▶ [What the task asks] Pick up the privacy policy below after its final sentence and keep writing it.

▶ [Document extract]

....................

Privacy Policy

1. Ownership and Editorial Responsibility

The website is edited by Mergify, a simplified joint-stock company with a capital of 50,000 €, whose head office is located at 15 rue Pierre Lauzeral -- 31400 Toulouse, France, registered in the Toulouse Trade and Companies Register under number 849 599 477 (hereinafter "Mergify"). VAT number: FR59849599477.

As part of the provision of the Site and the processing of Orders, Mergify may collect Personal Data. The confidentiality of Personal Data is important to Mergify, which has implemented strict rules and procedures to protect it.

The Client is informed that the personal data and the processing relating thereto are subject to the legal and regulatory provisions of the Data Protection Act of January 6th, 1978 as amended and of the General Data Protection Regulation (GDPR) of April 27th, 2016 n°2016/679.

2. Definitions

For the purposes of this Privacy Policy, the following definitions shall apply to all capitalized terms, singular and plural:

- Client is the client of Mergify, who Orders Services on the Site;

- Order is any order of Services by the Client, with Mergify;

- Account is the account of the Client on the Site, accessible by his login and password, and containing his personal information and his history on the Site;

- GitHub is a hosting and management service for software development (https://github.com);

- Party designates Mergify and/or the Client;

- Privacy Policy the present document, accessible on the Site;

- Service(s) are the services marketed by Mergify and notably detailed on the Site at the following address: https://mergify.com/pricing;

- Site the Mergify site and its components (computer code, graphic elements, databases, documentation, etc.) published by the Mergify company, as well as any other means of displaying the site (for example a mobile application);

- Users means any person authorized by the Client to connect to the Software and benefit from the Services in accordance with the provisions of the contract.

3. Scope and Modification of the Privacy Policy

This Privacy Policy governs the collection, processing, and disclosure of Personal Data by Mergify in the context of the use of the Site by the Clients, and the processing of their Orders. It also details the modalities of exercise of their rights by all persons concerned by the Personal Data. The Client must read the entire Privacy Policy and accept it without reservation.

Mergify reserves the right to modify the Privacy Policy at any time by publishing a new version on its Site. The modified version must be accepted before any next Order. Otherwise, the Client will not be able to place an Order on the Site.

The Mergify site may contain links to a third-party site. The latter may have a different privacy policy and Mergify will not be held liable for them.

4. How is personal data collected?

Mergify may collect Personal Data from the Customer in different ways:

- By an Order placed by the Client on the Site;

- During the processing of payments by Mergify and its payment provider;

- For any contact with Mergify related to a problem of the use of the Site or during an Order;

- During any contact with Mergify.

....................

▶ [Provided material]
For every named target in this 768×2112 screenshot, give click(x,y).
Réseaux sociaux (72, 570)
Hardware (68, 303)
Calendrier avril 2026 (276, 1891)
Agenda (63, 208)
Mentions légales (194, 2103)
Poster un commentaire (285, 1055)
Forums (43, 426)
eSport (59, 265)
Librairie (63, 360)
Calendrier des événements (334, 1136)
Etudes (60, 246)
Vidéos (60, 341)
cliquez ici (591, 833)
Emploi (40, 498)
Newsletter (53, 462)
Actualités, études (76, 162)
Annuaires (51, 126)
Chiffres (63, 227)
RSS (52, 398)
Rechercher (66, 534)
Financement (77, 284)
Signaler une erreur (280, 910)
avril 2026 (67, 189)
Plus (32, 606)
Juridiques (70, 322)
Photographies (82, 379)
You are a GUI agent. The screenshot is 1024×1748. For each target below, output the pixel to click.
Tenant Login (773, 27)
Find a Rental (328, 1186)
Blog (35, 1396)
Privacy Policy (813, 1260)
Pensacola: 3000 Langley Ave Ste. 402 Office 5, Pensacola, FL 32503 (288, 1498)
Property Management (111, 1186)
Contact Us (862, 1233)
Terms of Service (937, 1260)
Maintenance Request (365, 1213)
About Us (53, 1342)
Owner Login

....................

▶ [Final answer]
5. What personal data is collected and for what purposes

In accordance with the principle of minimization, Mergify collects and processes Personal Data to fulfill its contractual obligations towards the Client, and to comply with its legal obligations, in particular, to fight against fraud.

The Client has however the possibility to refuse to provide some of these Personal Data, being understood that this may have an impact on the proper functioning of the Site. Mergify may collect and process the following Personal Data if they have been provided:

- Contact details and information of the Client (first and last name, e-mail address, telephone number, address).
This information is necessary for the proper processing and follow-up of the Orders, as well as for all exchanges between the Client and Mergify. With the Client's express agreement, they can also be used for marketing purposes.

- Customer's bank and payment information (last 4 digits of the credit card).
This information is necessary for the proper processing and tracking of Orders, and to process refunds.

- GitHub connection information (OAuth token).
The use of the Software and the Services requires the Client to have an account on the Github platform and Mergify to access it via the Software. For this purpose Mergify collects an OAuth token from GitHub, allowing to request data from the GitHub API on behalf of the Client. This OAuth token is stored encrypted and secure in our database and is protected against unauthorized access.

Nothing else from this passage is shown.